Problem to work on:
Turn the rows below into a JSON list of strings, with each line as its own string and blank lines omitted.

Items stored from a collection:
==========

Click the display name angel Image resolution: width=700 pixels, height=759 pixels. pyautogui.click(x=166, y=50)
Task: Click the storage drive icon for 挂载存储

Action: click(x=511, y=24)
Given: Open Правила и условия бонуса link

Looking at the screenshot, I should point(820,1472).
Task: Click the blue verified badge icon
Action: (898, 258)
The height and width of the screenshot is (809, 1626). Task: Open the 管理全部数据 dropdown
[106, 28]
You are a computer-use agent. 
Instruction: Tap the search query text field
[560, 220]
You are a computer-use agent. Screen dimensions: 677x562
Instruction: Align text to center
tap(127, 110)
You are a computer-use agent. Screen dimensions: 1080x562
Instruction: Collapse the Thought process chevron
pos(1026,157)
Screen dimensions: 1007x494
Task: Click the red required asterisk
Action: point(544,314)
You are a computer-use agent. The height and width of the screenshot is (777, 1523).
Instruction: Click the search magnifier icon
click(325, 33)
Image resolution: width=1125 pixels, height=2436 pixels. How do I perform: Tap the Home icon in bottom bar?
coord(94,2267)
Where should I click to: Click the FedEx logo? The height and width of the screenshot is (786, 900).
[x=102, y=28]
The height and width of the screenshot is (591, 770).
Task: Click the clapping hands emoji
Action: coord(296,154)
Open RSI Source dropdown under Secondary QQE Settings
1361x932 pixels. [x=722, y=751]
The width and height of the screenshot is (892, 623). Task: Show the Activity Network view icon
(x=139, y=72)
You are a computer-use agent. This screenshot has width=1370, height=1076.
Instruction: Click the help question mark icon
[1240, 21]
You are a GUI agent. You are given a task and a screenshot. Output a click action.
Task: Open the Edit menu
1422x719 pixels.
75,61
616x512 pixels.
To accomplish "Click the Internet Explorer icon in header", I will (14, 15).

==========

Result for this task:
[
  "Click the display name angel Image resolution: width=700 pixels, height=759 pixels. pyautogui.click(x=166, y=50)",
  "Task: Click the storage drive icon for 挂载存储",
  "Action: click(x=511, y=24)",
  "Given: Open Правила и условия бонуса link",
  "Looking at the screenshot, I should point(820,1472).",
  "Task: Click the blue verified badge icon",
  "Action: (898, 258)",
  "The height and width of the screenshot is (809, 1626). Task: Open the 管理全部数据 dropdown",
  "[106, 28]",
  "You are a computer-use agent. ",
  "Instruction: Tap the search query text field",
  "[560, 220]",
  "You are a computer-use agent. Screen dimensions: 677x562",
  "Instruction: Align text to center",
  "tap(127, 110)",
  "You are a computer-use agent. Screen dimensions: 1080x562",
  "Instruction: Collapse the Thought process chevron",
  "pos(1026,157)",
  "Screen dimensions: 1007x494",
  "Task: Click the red required asterisk",
  "Action: point(544,314)",
  "You are a computer-use agent. The height and width of the screenshot is (777, 1523).",
  "Instruction: Click the search magnifier icon",
  "click(325, 33)",
  "Image resolution: width=1125 pixels, height=2436 pixels. How do I perform: Tap the Home icon in bottom bar?",
  "coord(94,2267)",
  "Where should I click to: Click the FedEx logo? The height and width of the screenshot is (786, 900).",
  "[x=102, y=28]",
  "The height and width of the screenshot is (591, 770).",
  "Task: Click the clapping hands emoji",
  "Action: coord(296,154)",
  "Open RSI Source dropdown under Secondary QQE Settings",
  "1361x932 pixels. [x=722, y=751]",
  "The width and height of the screenshot is (892, 623). Task: Show the Activity Network view icon",
  "(x=139, y=72)",
  "You are a computer-use agent. This screenshot has width=1370, height=1076.",
  "Instruction: Click the help question mark icon",
  "[1240, 21]",
  "You are a GUI agent. You are given a task and a screenshot. Output a click action.",
  "Task: Open the Edit menu",
  "1422x719 pixels.",
  "75,61",
  "616x512 pixels.",
  "To accomplish \"Click the Internet Explorer icon in header\", I will (14, 15)."
]